Weak manufacturing data
The fall in the Chinese manufacturing data has blurred hopes for price recovery for platinum group metals. Platinum and palladium are often used as industrial precious metals. Their demand may most likely be adversely affected by the slowed manufacturing sector in the large consumer market in China. These precious metals may once again face a tough year ahead.
Platinum fell 0.97% on Monday, January 4, 2016. Platinum futures for March expiry closed at $884.5 an ounce after touching the low of $874.7. Palladium remained the worst performing precious metal on Monday as it retreated by almost 3.2% and closed at $544.2 per ounce. Palladium reached its lowest mark in more than two weeks at $538.3 on Monday.

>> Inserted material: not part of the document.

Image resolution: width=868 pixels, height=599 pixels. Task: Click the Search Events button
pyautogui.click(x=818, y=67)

Rising geopolitical tensions and financial instability pushed the US dollar higher. This rise once again posed weakness for dollar-denominated precious metals like platinum and palladium. Gold and silver, however, buoyed on Monday due to haven calls. The rise in gold and the fall in platinum and palladium advantageously affected the gold–platinum to gold–palladium ratio.
The gold–platinum to gold–palladium ratio signifies the number of platinum to palladium ounces it requires to buy one single ounce of gold. On Monday, These ratios rose 2% and 5.6%, respectively. The rise in the ratio indicates extended weakness in platinum and palladium and a relative strength gain for gold.

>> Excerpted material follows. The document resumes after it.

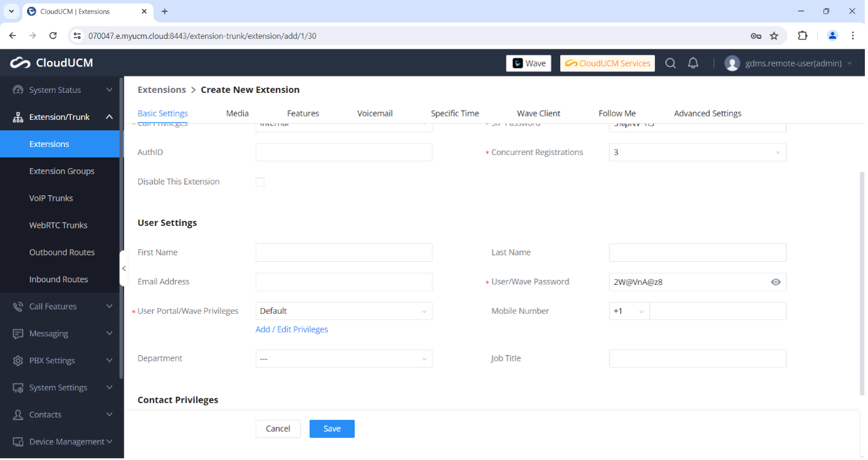Click the CloudUCM logo in header
The image size is (868, 460).
click(51, 63)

The mixed performance of these four precious metals on Monday had a mixed reaction from the mining sector. The mining ETFs like the Sprott Gold Miners ETF (SGDM) and the SPDR S&P Metals and Mining ETF (XME) fell 0.23% and 1.3%, respectively. On the other hand, mining stocks like Sibanye Gold (SBGL), Primero Mining (PPP), and Agnico Eagle Mines (AEM) rose 3.8%, 3.1%, and 0.45%, respectively. Together, the three stocks make up almost 8% of the VanEck Vectors Gold Miners ETF (GDX).